Screenshot grounding data:
===============

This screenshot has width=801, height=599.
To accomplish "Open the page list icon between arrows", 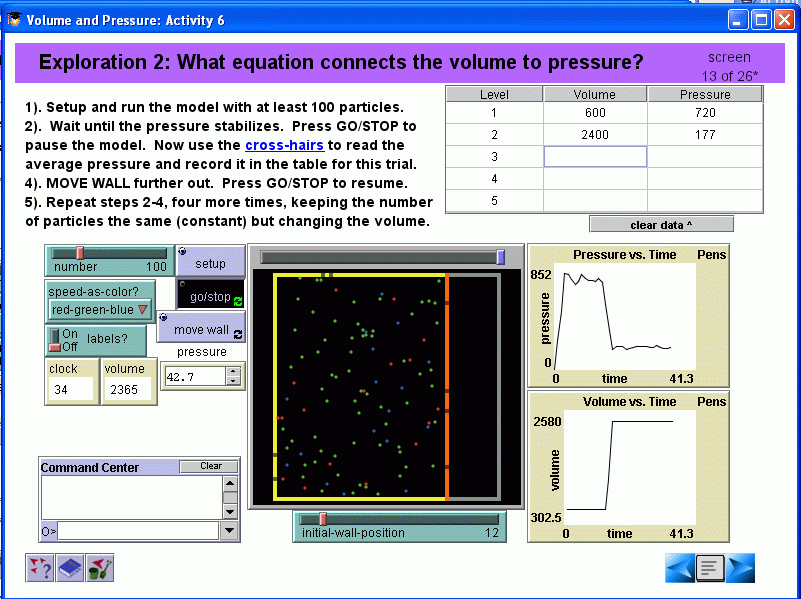I will point(710,568).
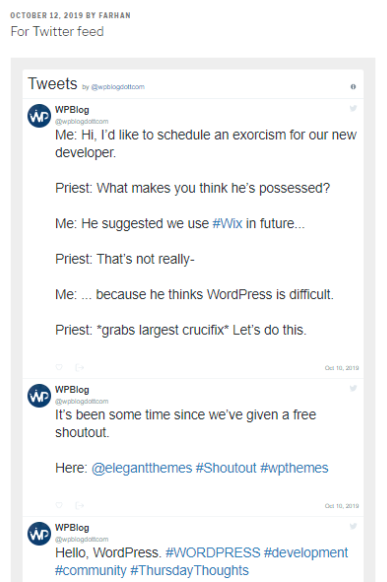This screenshot has width=387, height=582.
Task: Like the free shoutout tweet
Action: pyautogui.click(x=59, y=505)
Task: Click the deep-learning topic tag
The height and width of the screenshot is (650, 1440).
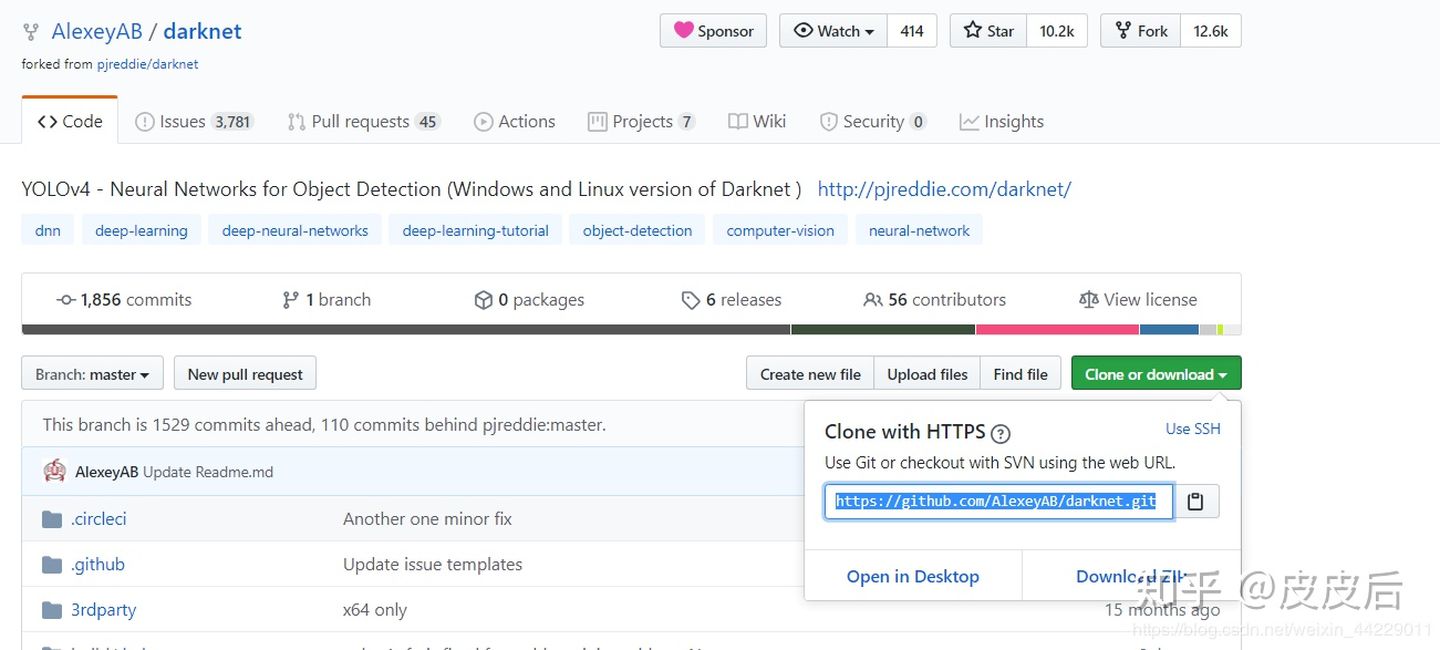Action: (x=141, y=230)
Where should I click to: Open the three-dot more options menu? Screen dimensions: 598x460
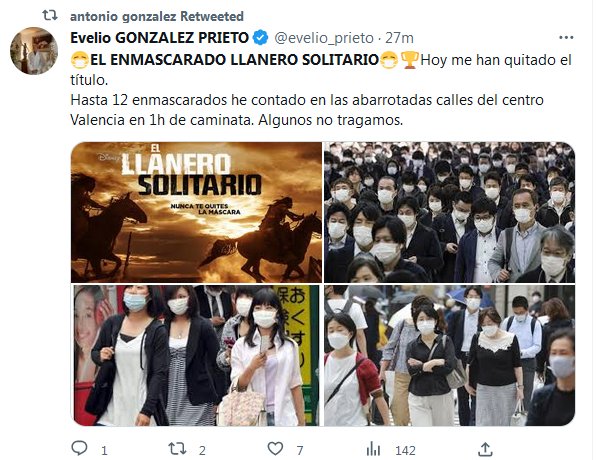(x=566, y=37)
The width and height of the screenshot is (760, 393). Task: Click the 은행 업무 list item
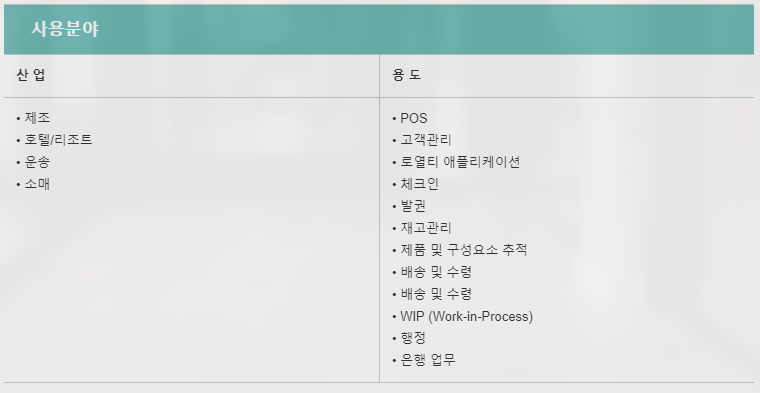click(428, 360)
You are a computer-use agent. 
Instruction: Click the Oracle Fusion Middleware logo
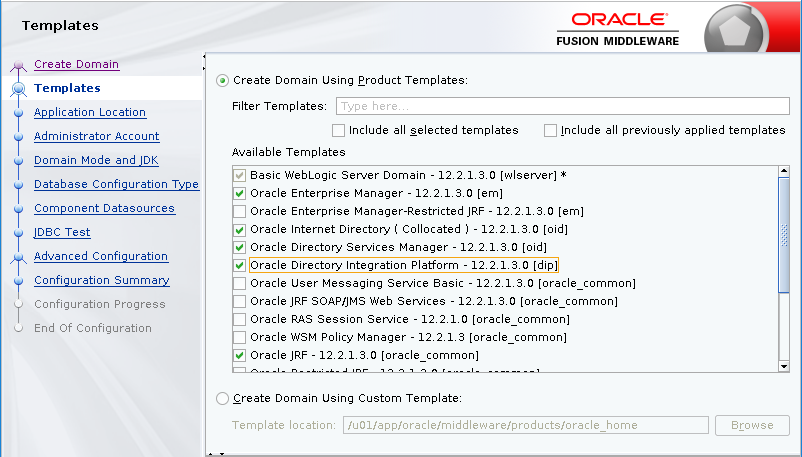click(x=617, y=29)
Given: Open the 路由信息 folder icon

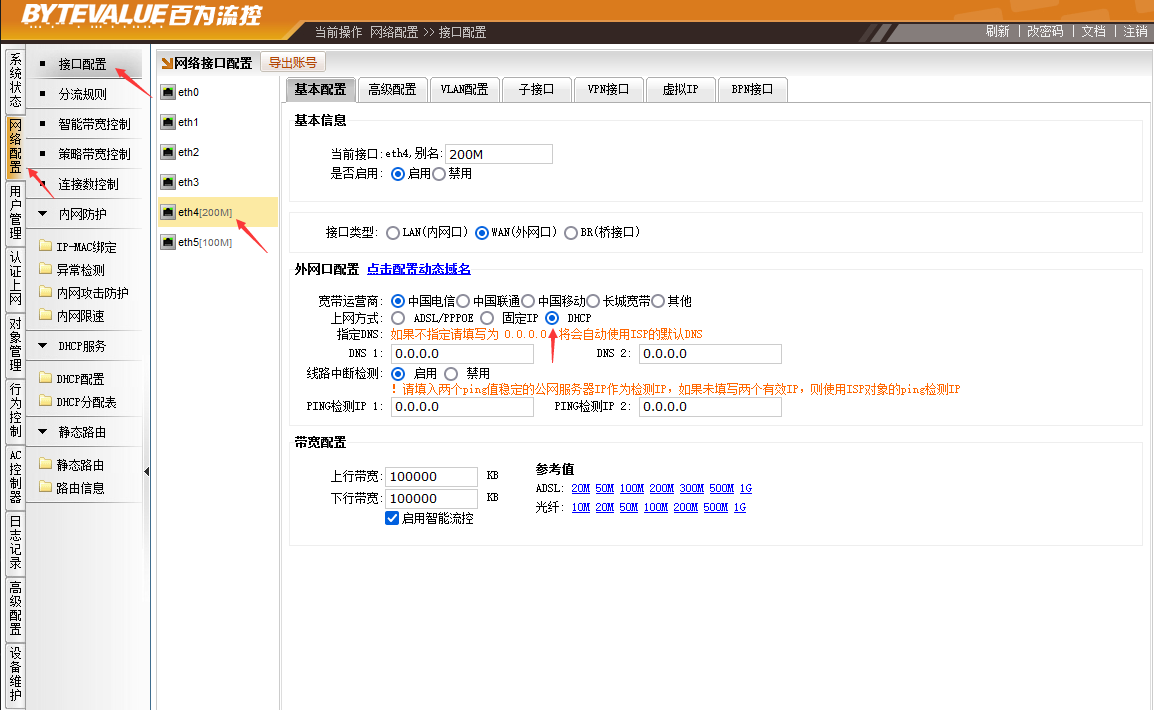Looking at the screenshot, I should coord(45,488).
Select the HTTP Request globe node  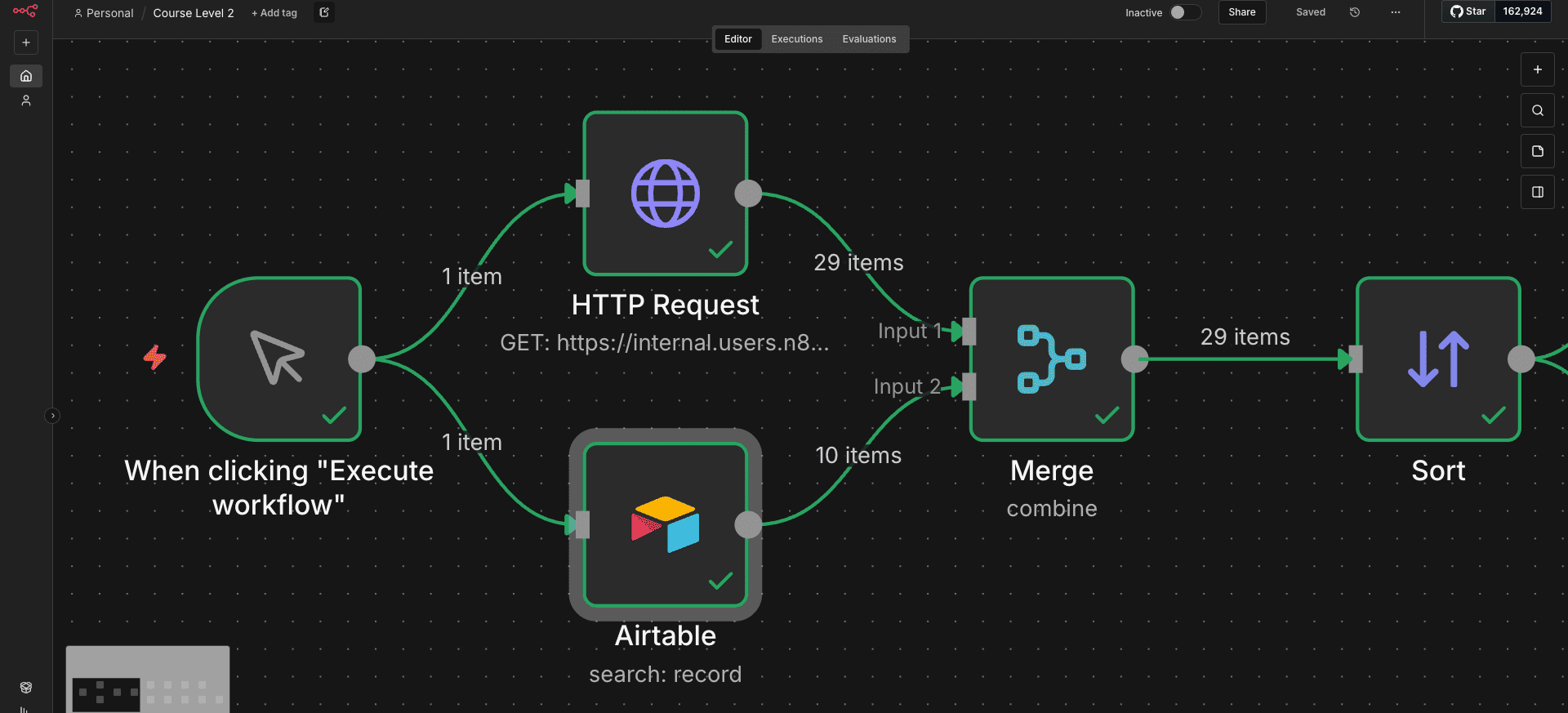click(666, 194)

===============

▶ [TASK INSTRUCTIONS]:
Please output, exactly as written, the lines above from the one holding "Where should I" through the one holding "You are a computer-use agent.", both included, with the pictures omitted.

▶ [REPLY TO THE TASK]:
Where should I click to: Open the three-dot more options menu? Screen dimensions: 598x460
(x=566, y=37)
The width and height of the screenshot is (760, 393). Task: Click the 은행 업무 list item
click(428, 360)
You are a computer-use agent. 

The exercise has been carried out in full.